§ DATA FOR ANALYSIS:
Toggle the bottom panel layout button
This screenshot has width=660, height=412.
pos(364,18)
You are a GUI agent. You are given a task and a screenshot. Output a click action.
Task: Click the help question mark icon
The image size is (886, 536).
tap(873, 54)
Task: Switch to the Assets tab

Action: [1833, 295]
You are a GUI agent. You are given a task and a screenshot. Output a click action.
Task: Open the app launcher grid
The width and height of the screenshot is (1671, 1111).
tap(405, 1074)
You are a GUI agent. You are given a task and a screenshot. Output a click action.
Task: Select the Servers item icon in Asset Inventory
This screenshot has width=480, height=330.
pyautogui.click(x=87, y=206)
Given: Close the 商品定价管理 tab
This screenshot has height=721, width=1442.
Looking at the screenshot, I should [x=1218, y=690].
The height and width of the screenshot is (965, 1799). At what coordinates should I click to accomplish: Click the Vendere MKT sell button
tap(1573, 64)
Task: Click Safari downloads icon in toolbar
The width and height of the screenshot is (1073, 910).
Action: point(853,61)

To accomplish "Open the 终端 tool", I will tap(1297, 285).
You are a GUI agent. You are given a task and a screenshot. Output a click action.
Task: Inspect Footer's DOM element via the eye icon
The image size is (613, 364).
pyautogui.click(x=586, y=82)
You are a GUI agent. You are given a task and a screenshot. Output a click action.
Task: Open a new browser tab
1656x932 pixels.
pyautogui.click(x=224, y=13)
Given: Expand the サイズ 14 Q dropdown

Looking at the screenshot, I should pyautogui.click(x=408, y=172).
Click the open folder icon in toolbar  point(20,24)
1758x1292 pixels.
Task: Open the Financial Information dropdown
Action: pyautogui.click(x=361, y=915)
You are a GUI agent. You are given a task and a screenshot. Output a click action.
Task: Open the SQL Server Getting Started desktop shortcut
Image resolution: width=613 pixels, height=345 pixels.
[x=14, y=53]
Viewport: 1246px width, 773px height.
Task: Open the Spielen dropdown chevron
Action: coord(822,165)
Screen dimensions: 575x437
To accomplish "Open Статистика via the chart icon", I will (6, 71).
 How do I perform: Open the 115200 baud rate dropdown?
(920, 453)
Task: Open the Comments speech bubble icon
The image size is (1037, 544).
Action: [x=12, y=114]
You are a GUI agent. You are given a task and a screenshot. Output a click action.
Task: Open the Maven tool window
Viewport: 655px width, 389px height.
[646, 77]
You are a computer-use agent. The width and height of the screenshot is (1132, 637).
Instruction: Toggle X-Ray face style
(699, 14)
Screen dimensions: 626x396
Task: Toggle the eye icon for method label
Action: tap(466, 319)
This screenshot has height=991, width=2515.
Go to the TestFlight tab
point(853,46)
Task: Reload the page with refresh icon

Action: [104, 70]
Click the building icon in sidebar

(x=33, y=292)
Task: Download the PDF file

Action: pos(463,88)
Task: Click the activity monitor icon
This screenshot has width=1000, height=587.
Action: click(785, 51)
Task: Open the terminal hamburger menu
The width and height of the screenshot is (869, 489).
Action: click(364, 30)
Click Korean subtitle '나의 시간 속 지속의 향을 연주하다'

§ WHAT YOU HAVE TO DO: Repeat each entry above exactly as it appears.

§ WRITTEN REPLY:
Toggle the bottom panel layout button
This screenshot has width=660, height=412.
pos(364,18)
You are a GUI agent. You are given a task and a screenshot. Output a click action.
Task: Click the help question mark icon
The image size is (886, 536).
tap(873, 54)
Task: Switch to the Assets tab

Action: [1833, 295]
You are a GUI agent. You are given a task and a screenshot. Output a click action.
Task: Open the app launcher grid
The width and height of the screenshot is (1671, 1111).
tap(405, 1074)
You are a GUI agent. You are given a task and a screenshot. Output a click action.
Task: Select the Servers item icon in Asset Inventory
This screenshot has width=480, height=330.
pyautogui.click(x=87, y=206)
Given: Close the 商品定价管理 tab
This screenshot has height=721, width=1442.
Looking at the screenshot, I should [x=1218, y=690].
The height and width of the screenshot is (965, 1799). At what coordinates should I click to accomplish: Click the Vendere MKT sell button
tap(1573, 64)
Task: Click Safari downloads icon in toolbar
The width and height of the screenshot is (1073, 910).
Action: point(853,61)

To accomplish "Open the 终端 tool", I will tap(1297, 285).
You are a GUI agent. You are given a task and a screenshot. Output a click action.
Task: Inspect Footer's DOM element via the eye icon
The image size is (613, 364).
pyautogui.click(x=586, y=82)
You are a GUI agent. You are given a task and a screenshot. Output a click action.
Task: Open a new browser tab
1656x932 pixels.
pyautogui.click(x=224, y=13)
Given: Expand the サイズ 14 Q dropdown

Looking at the screenshot, I should pyautogui.click(x=408, y=172).
Click the open folder icon in toolbar  point(20,24)
1758x1292 pixels.
Task: Open the Financial Information dropdown
Action: pyautogui.click(x=361, y=915)
You are a GUI agent. You are given a task and a screenshot. Output a click action.
Task: Open the SQL Server Getting Started desktop shortcut
Image resolution: width=613 pixels, height=345 pixels.
[x=14, y=53]
Viewport: 1246px width, 773px height.
Task: Open the Spielen dropdown chevron
Action: coord(822,165)
Screen dimensions: 575x437
To accomplish "Open Статистика via the chart icon", I will (6, 71).
 How do I perform: Open the 115200 baud rate dropdown?
(920, 453)
Task: Open the Comments speech bubble icon
The image size is (1037, 544).
Action: [x=12, y=114]
You are a GUI agent. You are given a task and a screenshot. Output a click action.
Task: Open the Maven tool window
Viewport: 655px width, 389px height.
[646, 77]
You are a computer-use agent. The width and height of the screenshot is (1132, 637).
Instruction: Toggle X-Ray face style
(699, 14)
Screen dimensions: 626x396
Task: Toggle the eye icon for method label
Action: tap(466, 319)
This screenshot has height=991, width=2515.
Go to the TestFlight tab
point(853,46)
Task: Reload the page with refresh icon

Action: [104, 70]
Click the building icon in sidebar

(x=33, y=292)
Task: Download the PDF file

Action: pos(463,88)
Task: Click the activity monitor icon
This screenshot has width=1000, height=587.
Action: click(785, 51)
Task: Open the terminal hamburger menu
The width and height of the screenshot is (869, 489).
Action: click(364, 30)
Click Korean subtitle '나의 시간 속 지속의 향을 연주하다'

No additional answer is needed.